Text provided:
* * * * * * * * *
Tricky Dickey: In his last five games, R.A. Dickey goes 32.1 IP with a 2.23 ERA, 24 K, and just 8 BB. He also hits more batters (3) than he gives up home runs (2). Dickey is a good standard-bearer for the Mets, a team that is up and down in roughly equal measure both on the week (4-3) and the year (32-33). The team gets a big boost from the sensational play of Jose Reyes (12 hits on the week) and the return to form of Angel Pagan (8 hits and 3 steals). The great summer debate will revolve around Reyes, who is the constant target of trade talks but may have the most value right where he is.
Three Mcs and One DJ: Somehow the Pirates scrape out a winning week despite averaging just 2.7 runs per game on offense. They win two of those games on the strength of wins by Mcs Cutchen (2.56 ERA out of the bullpen this year) and Donald (6.0 8 2 2 3 2). The third Mc, also named Cutchen, has a 10-hit week to bring his OPS to .879. The Pirates also learn a new phrase, "Maholm" (or is it "mahalo"?), and practice saying it to the Mets (7.0 3 0 0 2 4). At 32-33, the Pirates would probably be in contention for the NL Central title in any other year.
Dee Minus: It just isn't your week when you lose 0-2 one day and 7-9 the next, but that's just what the Dodgers do as they get blanked by Cole Hamels and in the very next game suffer a rare Clayton Kershaw turkey. Many of the team's problems are traced to the bullpen, which owns a 4.77 ERA and 92 BB in 185.2 IP and gives away another couple of winnable games on the week. Dee Gordon, the rookie shortstop, gives one away in his home debut as well as he fails to touch second base on a double-play ball. Meanwhile, Vicente Padilla may be out for the remainder of the season. Whatever you do, don't blame Matt Kemp: he has 11 hits—8 for extra bases—on the week.
High-Water Mark The Nationals hold their opponent to one run or fewer for three straight games for the first time all year, but too bad it was against the Padres in Petco. The team gets a pair of good starts out of Jordan Zimmermann (7.0 5 1 1 1 3 & 7.0 4 0 0 1 10), who is now sporting a 3.81 K/BB to go with his 3.10 ERA. Meanwhile, in 1936, Todd Coffey is a national treasure. Laynce Nix (.294/.400/.412) challenges Seth Smith for the title of most entertaining platoon player.
* * * * * * * * *
Exercise instructions:
1. In the baseball notes, quote the passage that begins at the words "Three Mcs and" and ends after the words "any other year.".
2. Condense the paragraph of the baseball notes that opens with "Tricky Dickey" into a shorter version that keeps its main facts.
3. Carry on the baseball notes from where they stop.

Provided data:
* * * * * * * * *
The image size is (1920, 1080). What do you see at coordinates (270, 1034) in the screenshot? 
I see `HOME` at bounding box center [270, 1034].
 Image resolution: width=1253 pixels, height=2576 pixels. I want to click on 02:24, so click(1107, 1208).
* * * * * * * * *
Answers to this exercise:
1.
Three Mcs and One DJ: Somehow the Pirates scrape out a winning week despite averaging just 2.7 runs per game on offense. They win two of those games on the strength of wins by Mcs Cutchen (2.56 ERA out of the bullpen this year) and Donald (6.0 8 2 2 3 2). The third Mc, also named Cutchen, has a 10-hit week to bring his OPS to .879. The Pirates also learn a new phrase, "Maholm" (or is it "mahalo"?), and practice saying it to the Mets (7.0 3 0 0 2 4). At 32-33, the Pirates would probably be in contention for the NL Central title in any other year.

2. In his last five games, R.A. Dickey has thrown 32.1 IP with a 2.23 ERA, 24 K and 8 BB. He has hit more batters (3) than he has allowed home runs (2). He suits the Mets, who are 4-3 on the week and 32-33 on the year. Jose Reyes (12 hits on the week) and a back-in-form Angel Pagan (8 hits, 3 steals) give the team a big boost. Reyes, a constant subject of trade talk, will be the summer's big debate, though he may be worth the most staying with the Mets.

3.
Never Change, Padres: It is the Padres' misfortune to face the Rockies in consecutive weeks, but dropping three out of four to the Nationals is, as Beck or Led Zeppelin would agree, nobody's fault but your own. So pervasive is the anti-run-scoring force field around the team that they manage to hold the Rockies to one run in Denver thanks to the trio of executioners known as Luebke, Adams, and Bell. The team features a jaw-dropping five relievers with ERAs under 3.00 and at least 25 IP.
Darwin Barney and Friends: The Cubs find themselves in the midst of a brutal stretch in which they face the Cardinals (who sweep them), the Reds (who take two out of three), the Phillies (who take three out of four), the Brewers, and the Yankees. The result is a team that is 3-11 in their last 14 games and now 11 games out of first place. If this team is to do anything, it'll have to start winning some games against stronger teams to reverse the damage already done. At least the team gets some late-inning acrobatics from Darwin Barney.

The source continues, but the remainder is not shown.